Mirror, Mirror On The Wall… Who Do I Want To Be?

Monday, is always “Studio” day… and today was overflowing with thinking, cleaning and plotting/planning as I explored the manner that I approach my art and the business side of it.

Today’s main focus was a review of happenings of the studio over the past year…and drinking coffee. Lots of coffee…

 

Sometimes I find it difficult to glaze into the “metaphoric mirror” and ask, ” What do I really, really want to be?” There are so many choices out there it boggles my mind as how one can limit their scope to just a few. I am slowly learning and accepting that this is a process of tearing down and rebuilding with the pieces that remain. As I continue to move forward in this process I find it very exciting while it still freaks me out to no end. I know the difference between bad and good, but the difference between good and great is more difficult for me to disseminate.

 

Most questions today started with:
Why”
How?
When?
What?
with my responses limited to basically…Yes, No, Maybe and I don’t know.

 

I feel trapped in an empty chamber collecting momentum but I can’t seem to find the door (or window) to release this energy into the world and allow it to manifest into something tangible.

## GIVEN INFORMATION
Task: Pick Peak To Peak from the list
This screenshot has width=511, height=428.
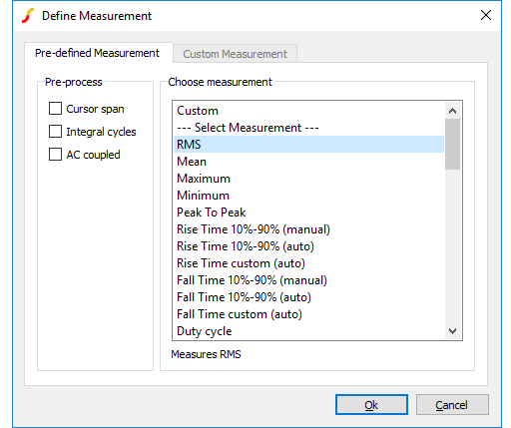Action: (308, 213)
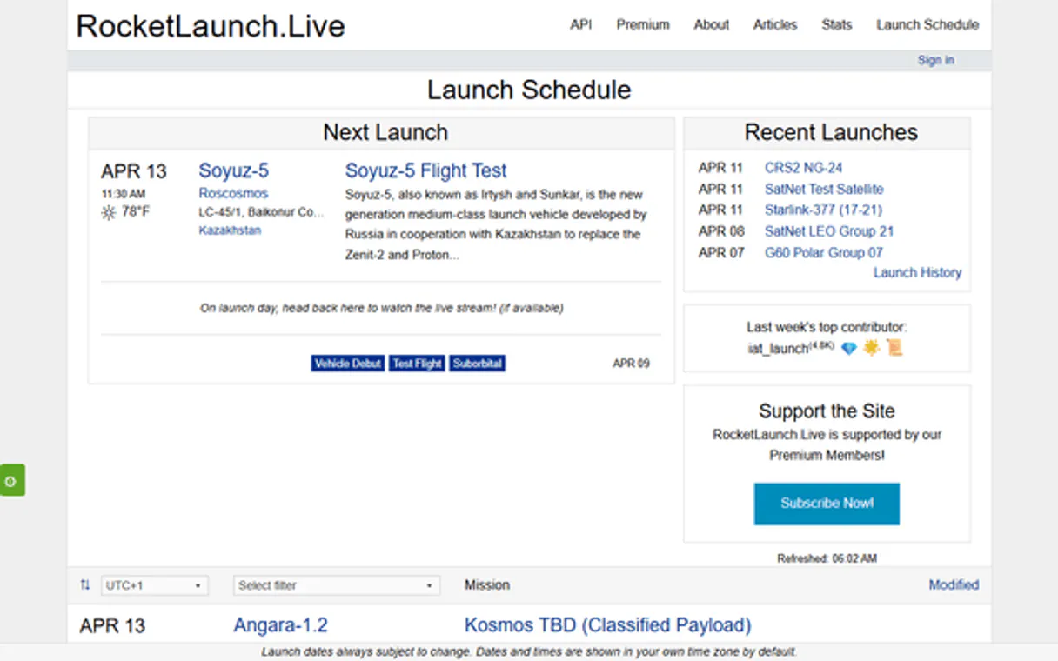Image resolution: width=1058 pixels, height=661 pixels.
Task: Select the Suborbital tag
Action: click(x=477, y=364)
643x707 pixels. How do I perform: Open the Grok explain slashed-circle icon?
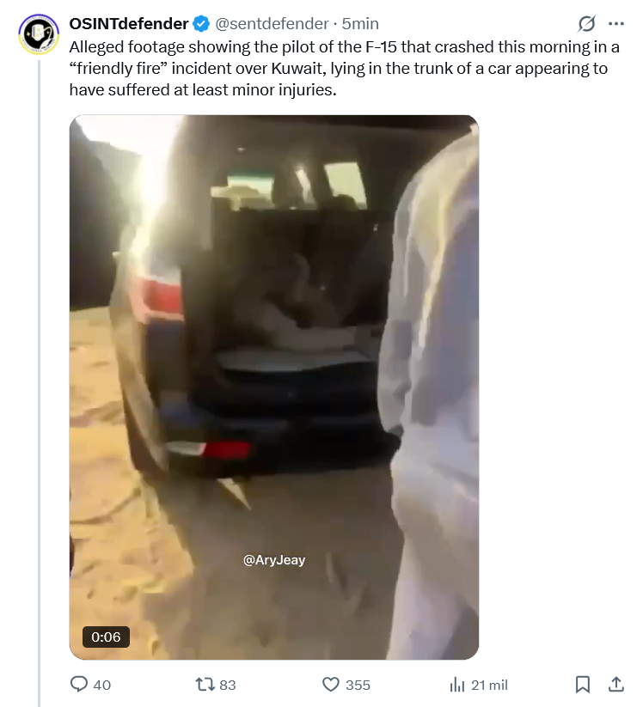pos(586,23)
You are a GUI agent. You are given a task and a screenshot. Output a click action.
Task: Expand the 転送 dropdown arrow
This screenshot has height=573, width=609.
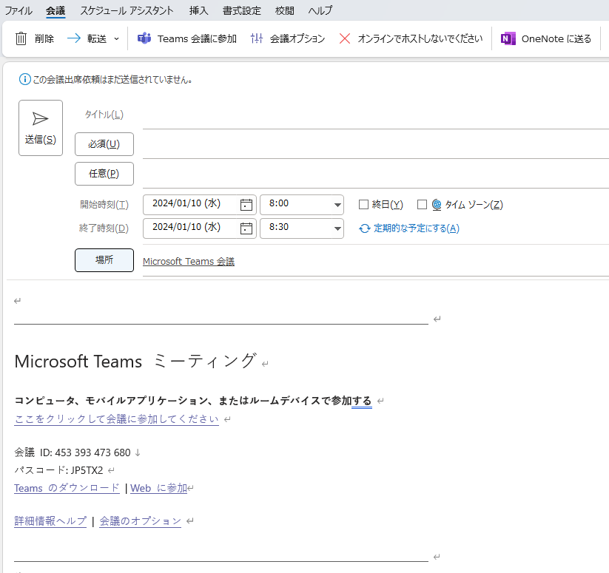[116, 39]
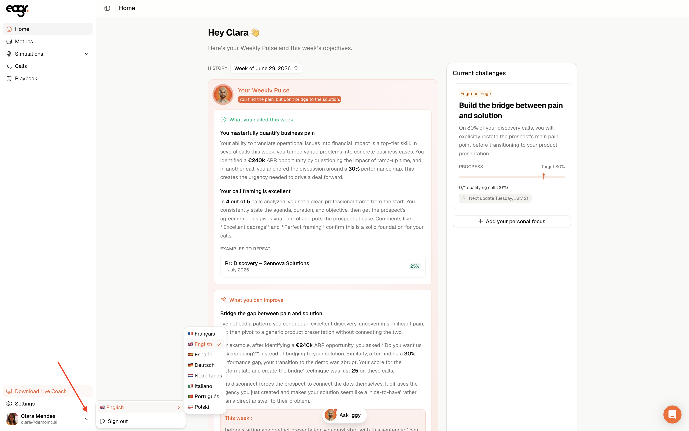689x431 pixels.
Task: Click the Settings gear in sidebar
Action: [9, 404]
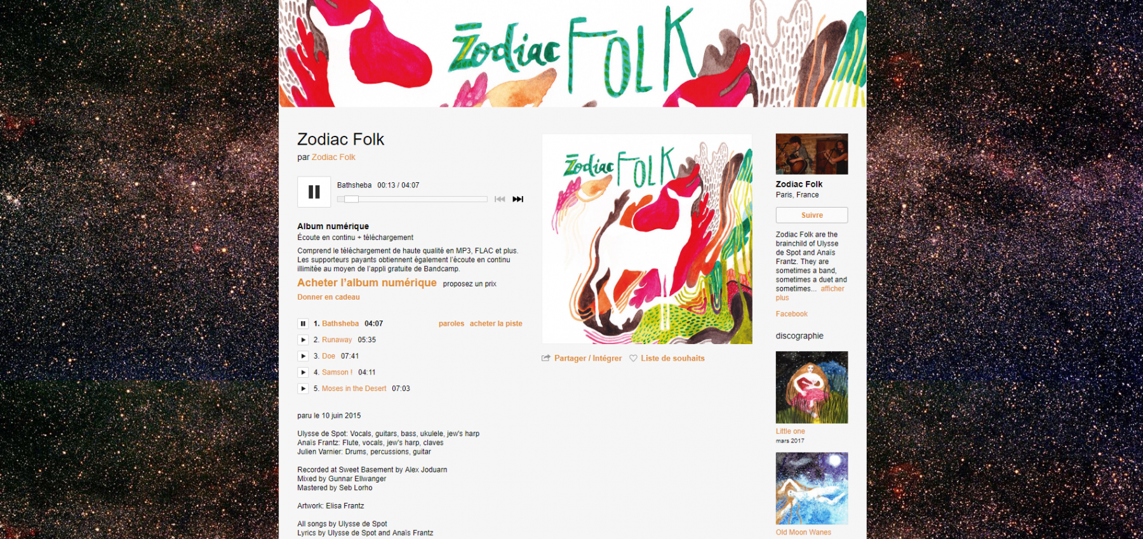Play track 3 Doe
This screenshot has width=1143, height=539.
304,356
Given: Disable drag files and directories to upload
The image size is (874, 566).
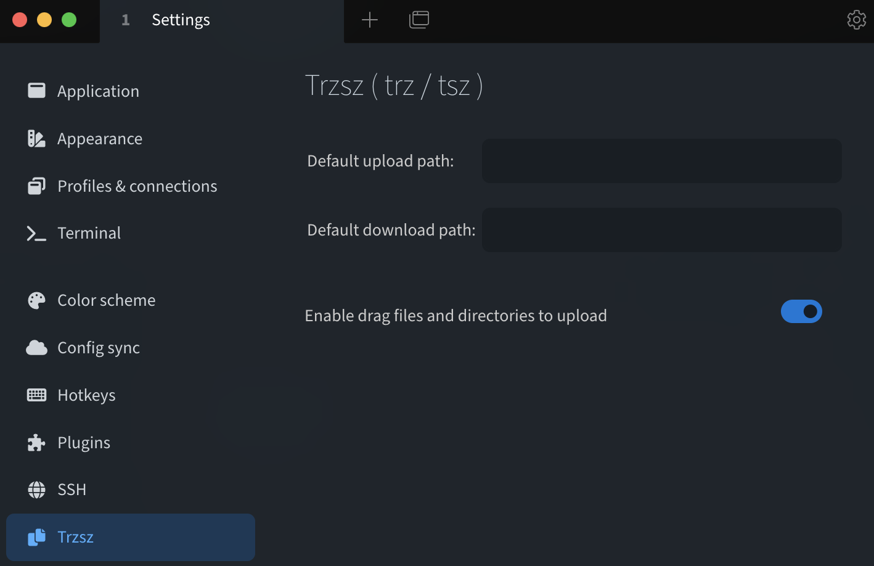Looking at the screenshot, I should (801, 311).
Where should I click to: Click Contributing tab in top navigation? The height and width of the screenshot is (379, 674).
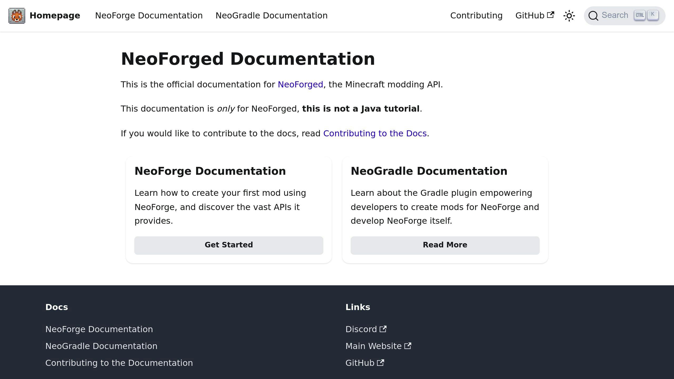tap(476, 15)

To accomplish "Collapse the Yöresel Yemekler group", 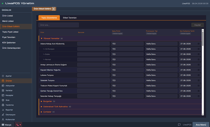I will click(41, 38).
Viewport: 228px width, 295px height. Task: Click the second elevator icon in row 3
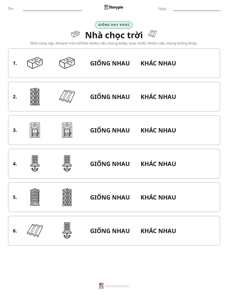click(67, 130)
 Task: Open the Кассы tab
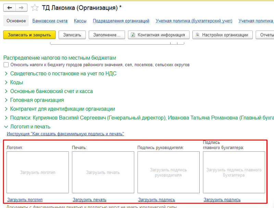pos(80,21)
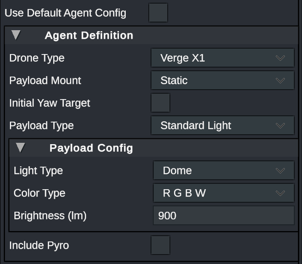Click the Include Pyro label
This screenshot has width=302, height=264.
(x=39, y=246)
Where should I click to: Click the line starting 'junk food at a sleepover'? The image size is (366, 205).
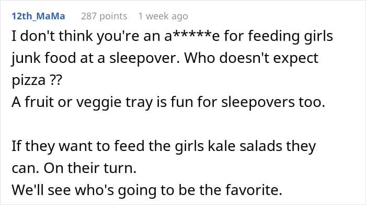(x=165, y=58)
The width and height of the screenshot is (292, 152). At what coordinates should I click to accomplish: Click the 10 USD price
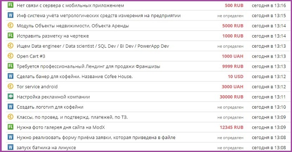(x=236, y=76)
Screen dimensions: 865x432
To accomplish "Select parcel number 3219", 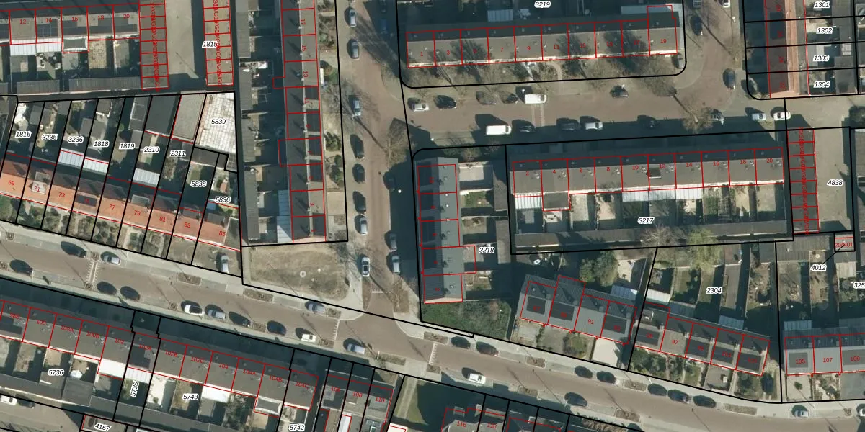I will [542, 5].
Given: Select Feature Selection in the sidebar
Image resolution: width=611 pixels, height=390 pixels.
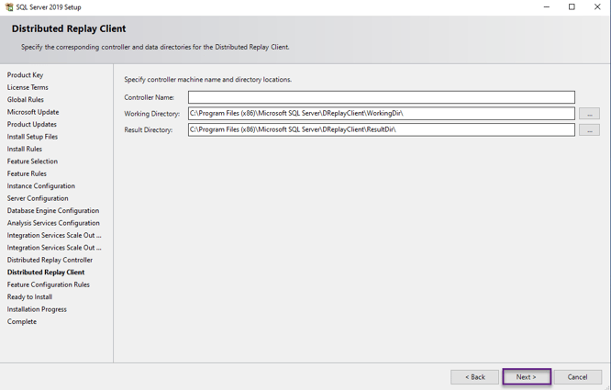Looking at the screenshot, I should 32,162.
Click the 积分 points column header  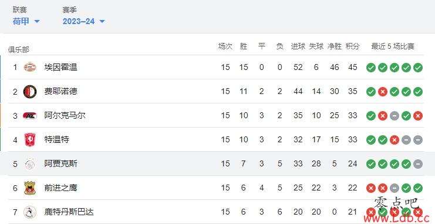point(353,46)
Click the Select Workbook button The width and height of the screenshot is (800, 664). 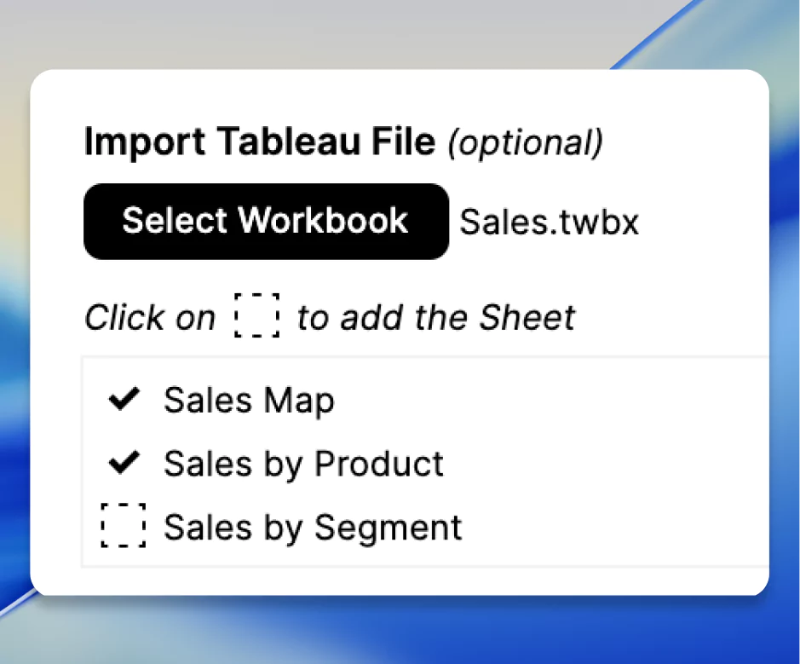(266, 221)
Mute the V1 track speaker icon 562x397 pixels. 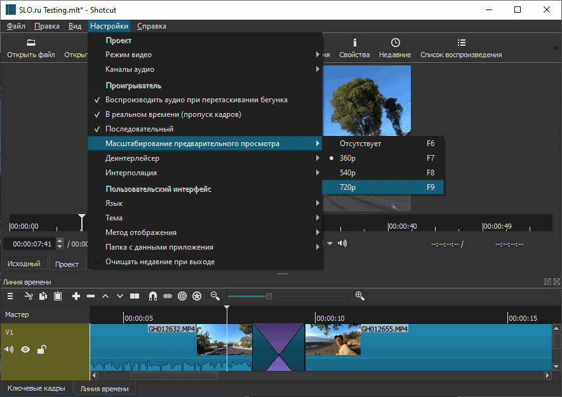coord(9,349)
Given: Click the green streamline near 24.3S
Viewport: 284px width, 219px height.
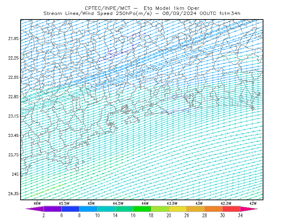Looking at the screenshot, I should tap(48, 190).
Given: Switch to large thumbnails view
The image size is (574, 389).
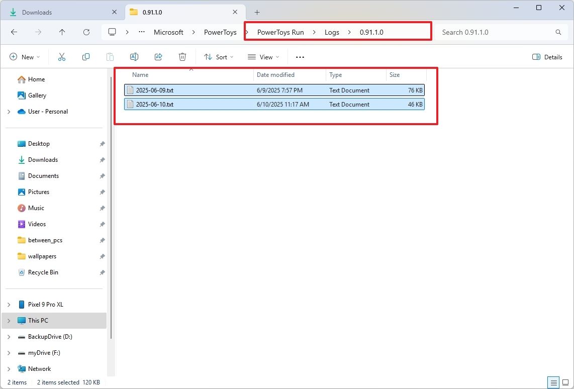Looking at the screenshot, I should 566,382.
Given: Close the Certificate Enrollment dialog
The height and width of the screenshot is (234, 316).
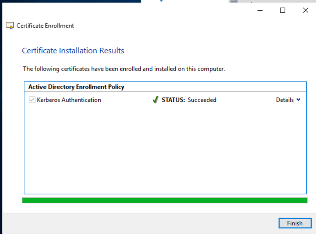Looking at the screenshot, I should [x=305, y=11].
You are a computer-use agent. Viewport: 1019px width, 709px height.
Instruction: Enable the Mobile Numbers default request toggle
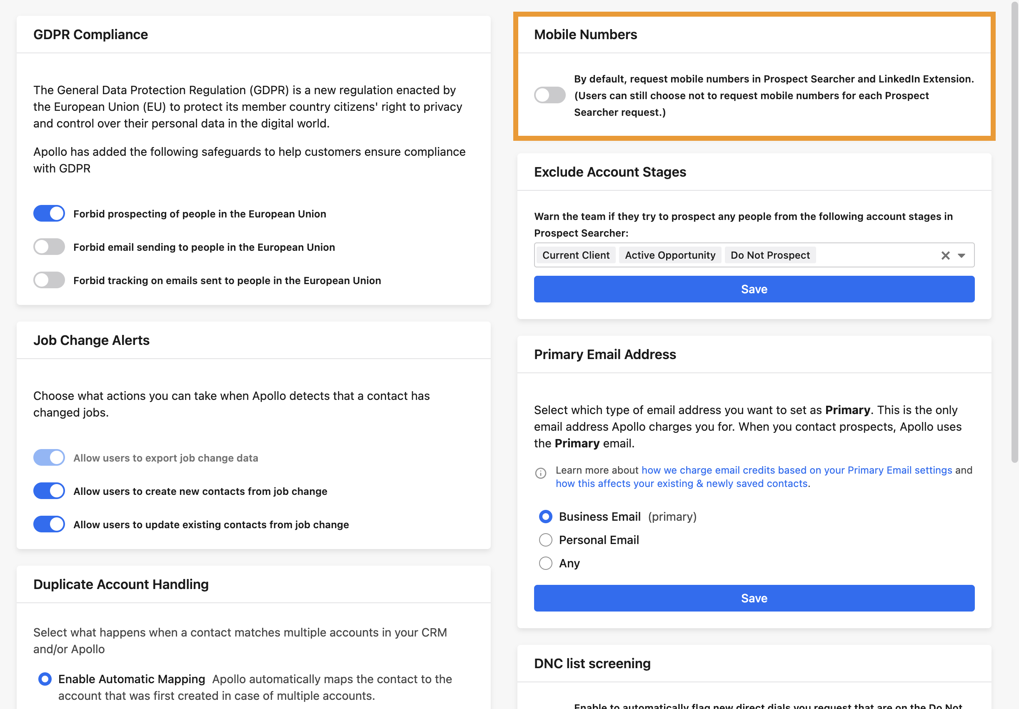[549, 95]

## WHAT IS NEEDED
Reproduce the studio-day post word for word, from "Today’s main focus" to "me to disseminate.". The lines stand apart from the studio-day post and are separate material.

## FULL ANSWER
Today’s main focus was a review of happenings of the studio over the past year…and drinking coffee. Lots of coffee…

 

Sometimes I find it difficult to glaze into the “metaphoric mirror” and ask, ” What do I really, really want to be?” There are so many choices out there it boggles my mind as how one can limit their scope to just a few. I am slowly learning and accepting that this is a process of tearing down and rebuilding with the pieces that remain. As I continue to move forward in this process I find it very exciting while it still freaks me out to no end. I know the difference between bad and good, but the difference between good and great is more difficult for me to disseminate.